Forklift drivers annoyed by virologists who constantly explain to him how to do his job

Mittwoch, 20. Mai 2020

Karl Frehmann (41), a warehouse clerk from Deutz, is increasingly annoyed by several virologists and epidemiologists who constantly try to explain to him how to operate his forklift.

A few weeks ago, the scientists suddenly appeared at his workplace and have not left Frehmann’s side since.

“If you had loaded two more boxes earlier, you wouldn’t have had to drive twice,” explains one of the virologists, holding up a diagram from the Internet. “If your forklift had three instead of two, you could do 150% more,” says an epidemiologist. “You don’t need reverse gear at all, you can simply push the truck backwards when idling,” a third person is convinced. “I saw other forklift drivers on YouTube who do it completely differently than you do,” complains a doctoral student whose dissertation deals with the Spanish flu and its impact on the population structure of the Basque Country.

In the meantime Frehmann has run out of nerves. “This has been going on for weeks now. None of their clever tips will get me anywhere. What have I done to this guy?” He asks desperately before turning around and shouting at a man in a white coat. “What do you want from me? Don’t you have your own job that you might be more familiar with?”

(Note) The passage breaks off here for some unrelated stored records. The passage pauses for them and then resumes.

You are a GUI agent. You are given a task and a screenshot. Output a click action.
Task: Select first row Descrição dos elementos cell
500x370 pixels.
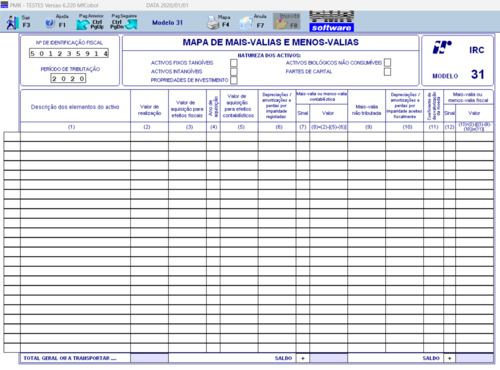pos(75,136)
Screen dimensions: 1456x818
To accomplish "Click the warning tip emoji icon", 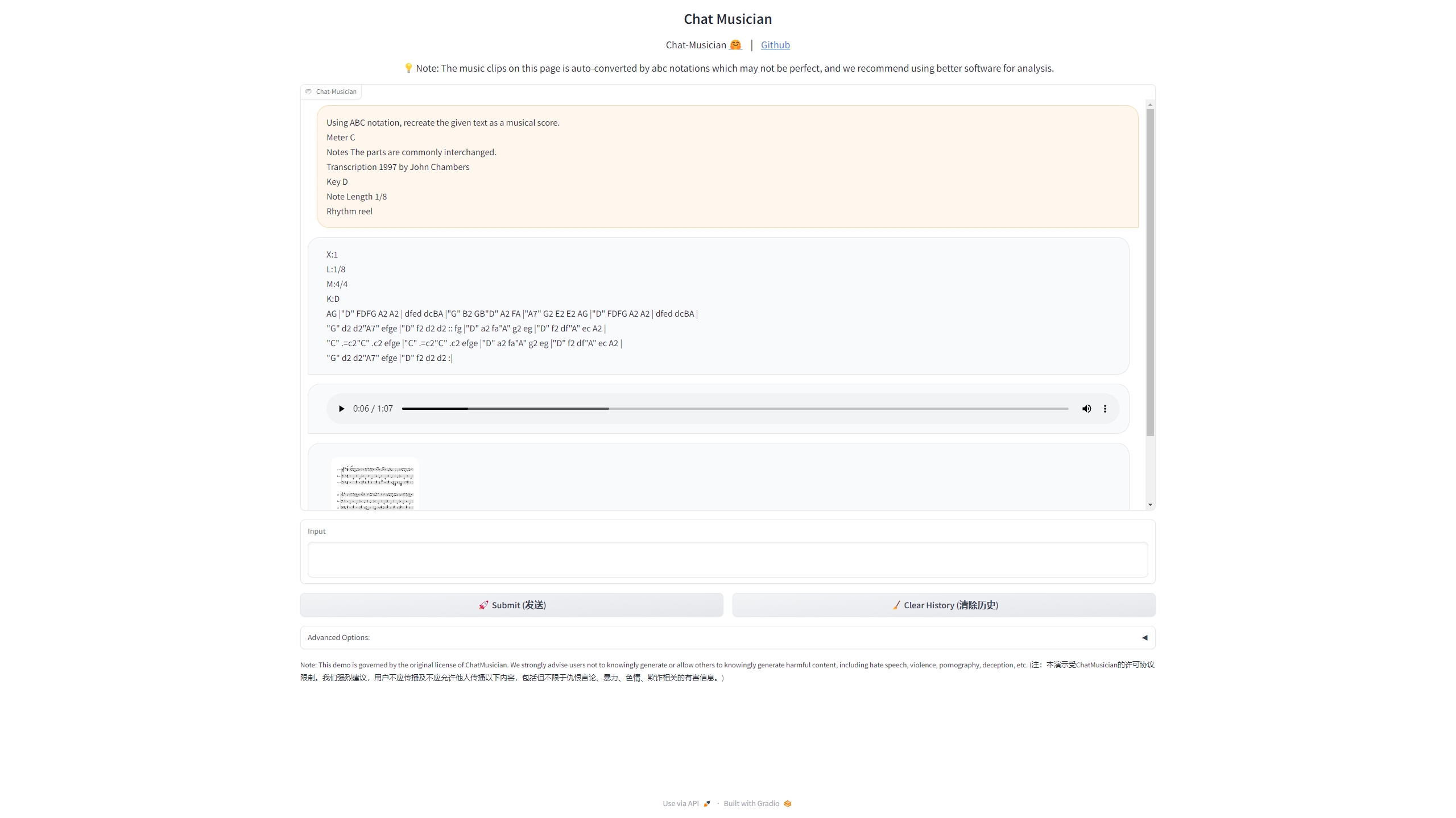I will [x=408, y=68].
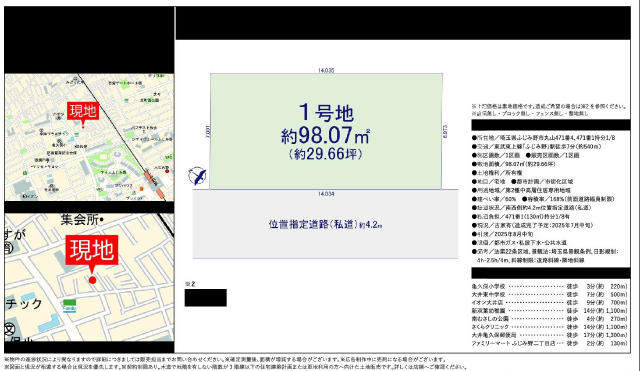Click the black header banner above the plot
The width and height of the screenshot is (640, 371).
click(403, 23)
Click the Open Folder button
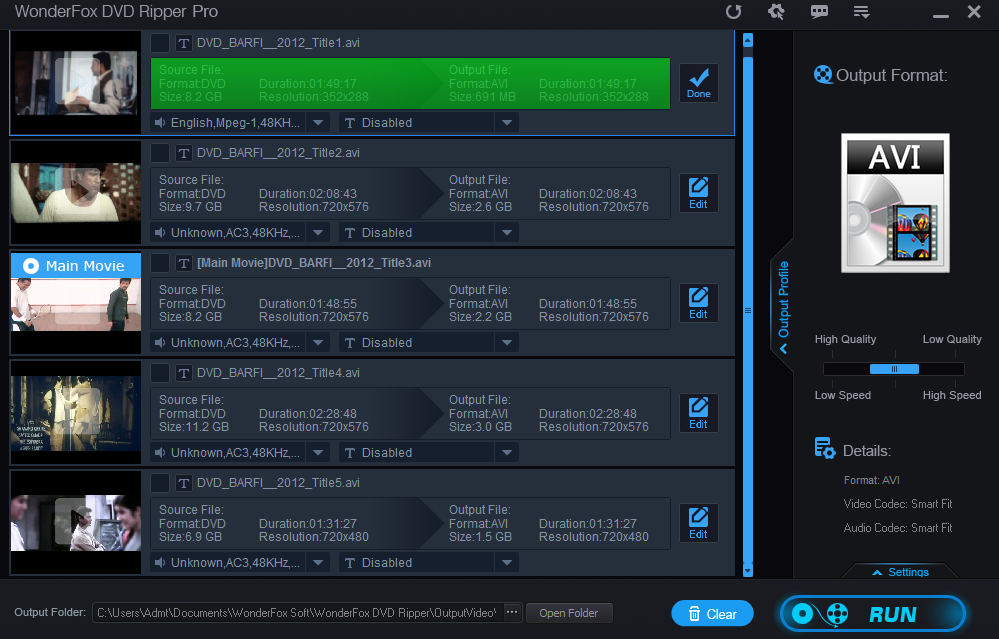The width and height of the screenshot is (999, 639). (x=569, y=613)
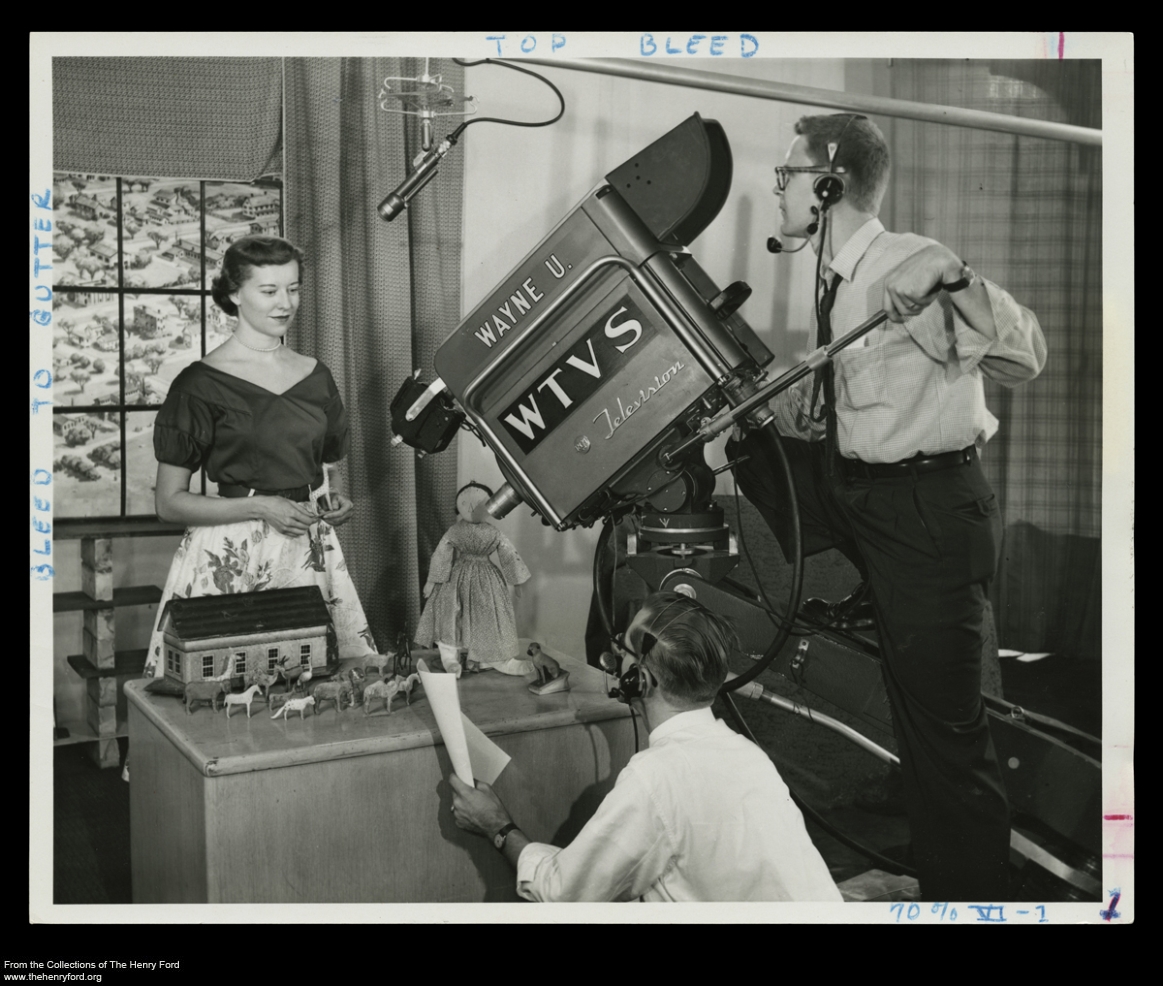
Task: Select the small dog figurine beside the doll
Action: click(x=546, y=666)
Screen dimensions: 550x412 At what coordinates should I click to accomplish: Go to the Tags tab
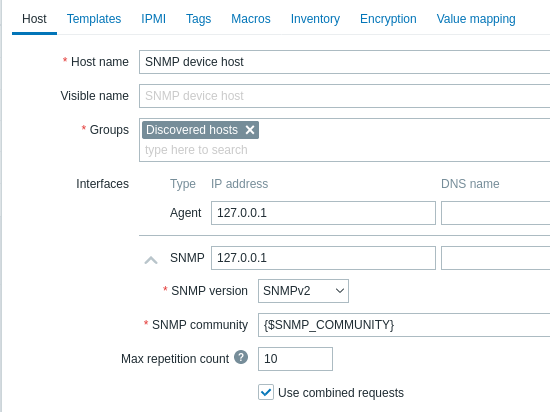click(199, 19)
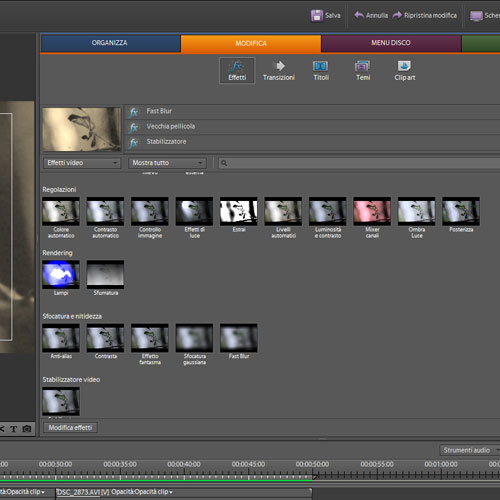The height and width of the screenshot is (500, 500).
Task: Expand the Effetti video dropdown
Action: (x=82, y=163)

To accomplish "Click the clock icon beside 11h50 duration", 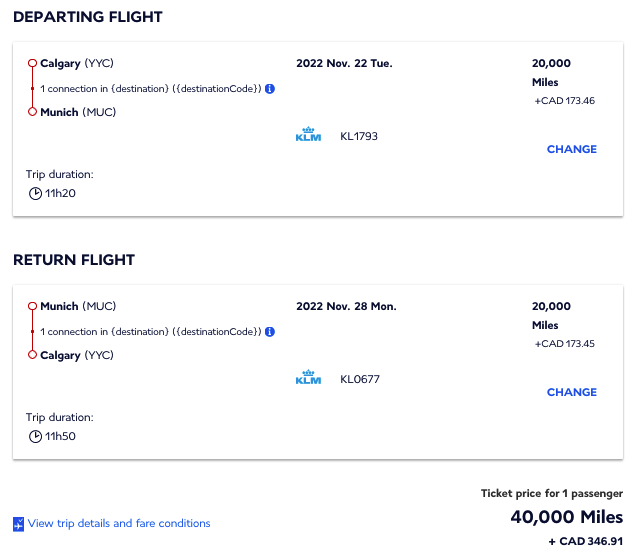I will [36, 436].
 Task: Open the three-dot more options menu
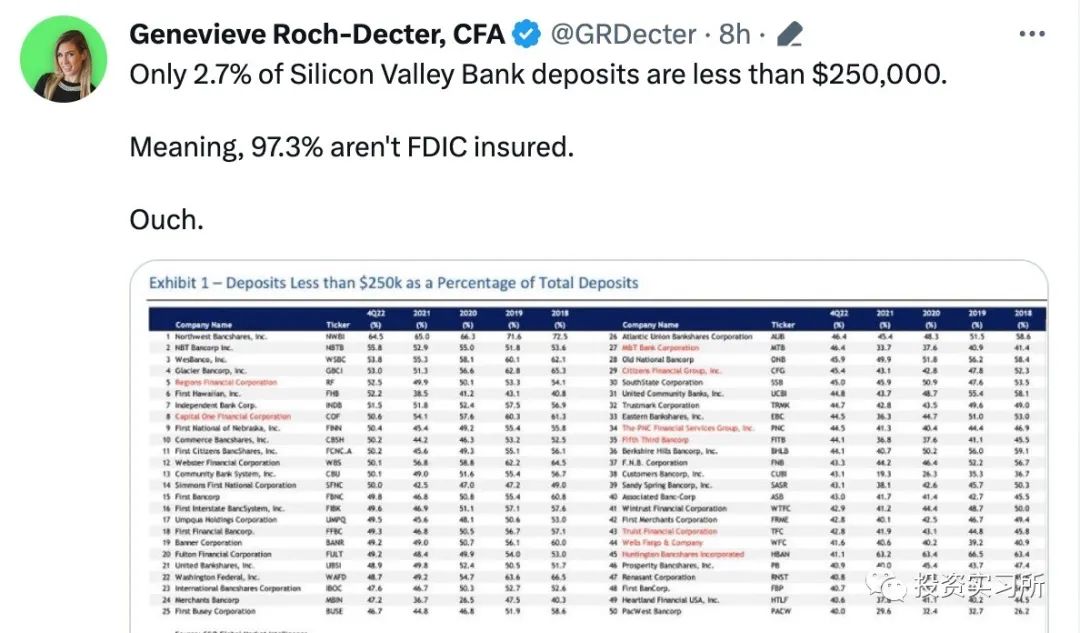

But instead of disappearing, there are more and more virologists talking to Frehmann every day. A woman with glasses demands that all parcels weighing more than 500 kilograms be placed closer to the main gate, a young lab technician claims that pallets only exist in his imagination, and an older man with a professorial title but without a forklift driver license regularly asks when he is can finally get behind the wheel.

Most recently, Frehmann began to target individual virologists in order to chase them away, but for which he only received further sharp criticism of his driving style and received tips on how he looks even more frightening.